Supplied data >>
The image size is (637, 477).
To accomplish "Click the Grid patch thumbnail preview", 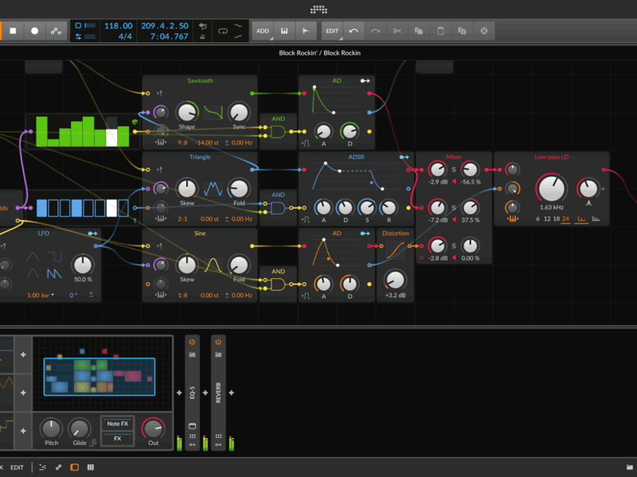I will 99,376.
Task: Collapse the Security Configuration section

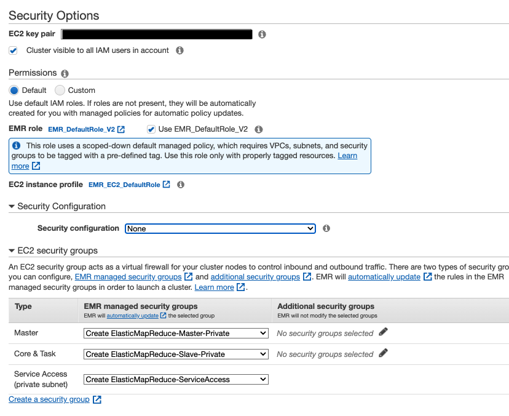Action: point(12,207)
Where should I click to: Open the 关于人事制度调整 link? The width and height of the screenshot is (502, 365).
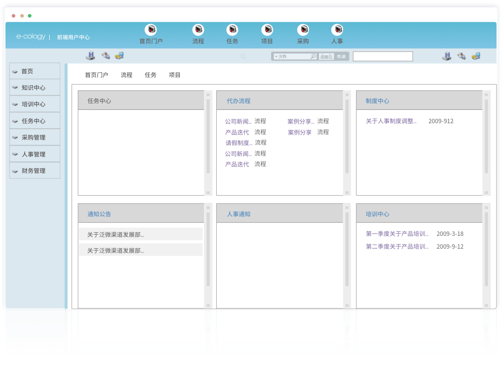(391, 121)
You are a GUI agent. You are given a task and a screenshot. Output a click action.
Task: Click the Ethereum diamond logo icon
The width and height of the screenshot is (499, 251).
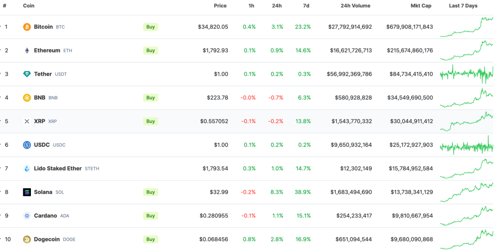[27, 50]
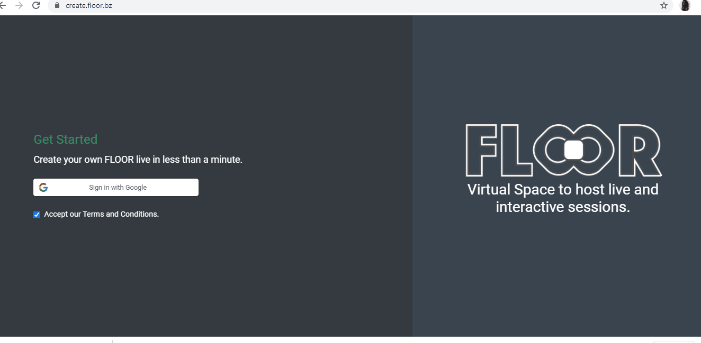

What is needed >> Exactly the lines from the one that contains "Task: Click the Ethereum diamond logo icon" to the last line of the data, both included, should be set down, and no pictures should appear among them.

Solution for this task >>
Task: Click the Ethereum diamond logo icon
The width and height of the screenshot is (499, 251).
[27, 50]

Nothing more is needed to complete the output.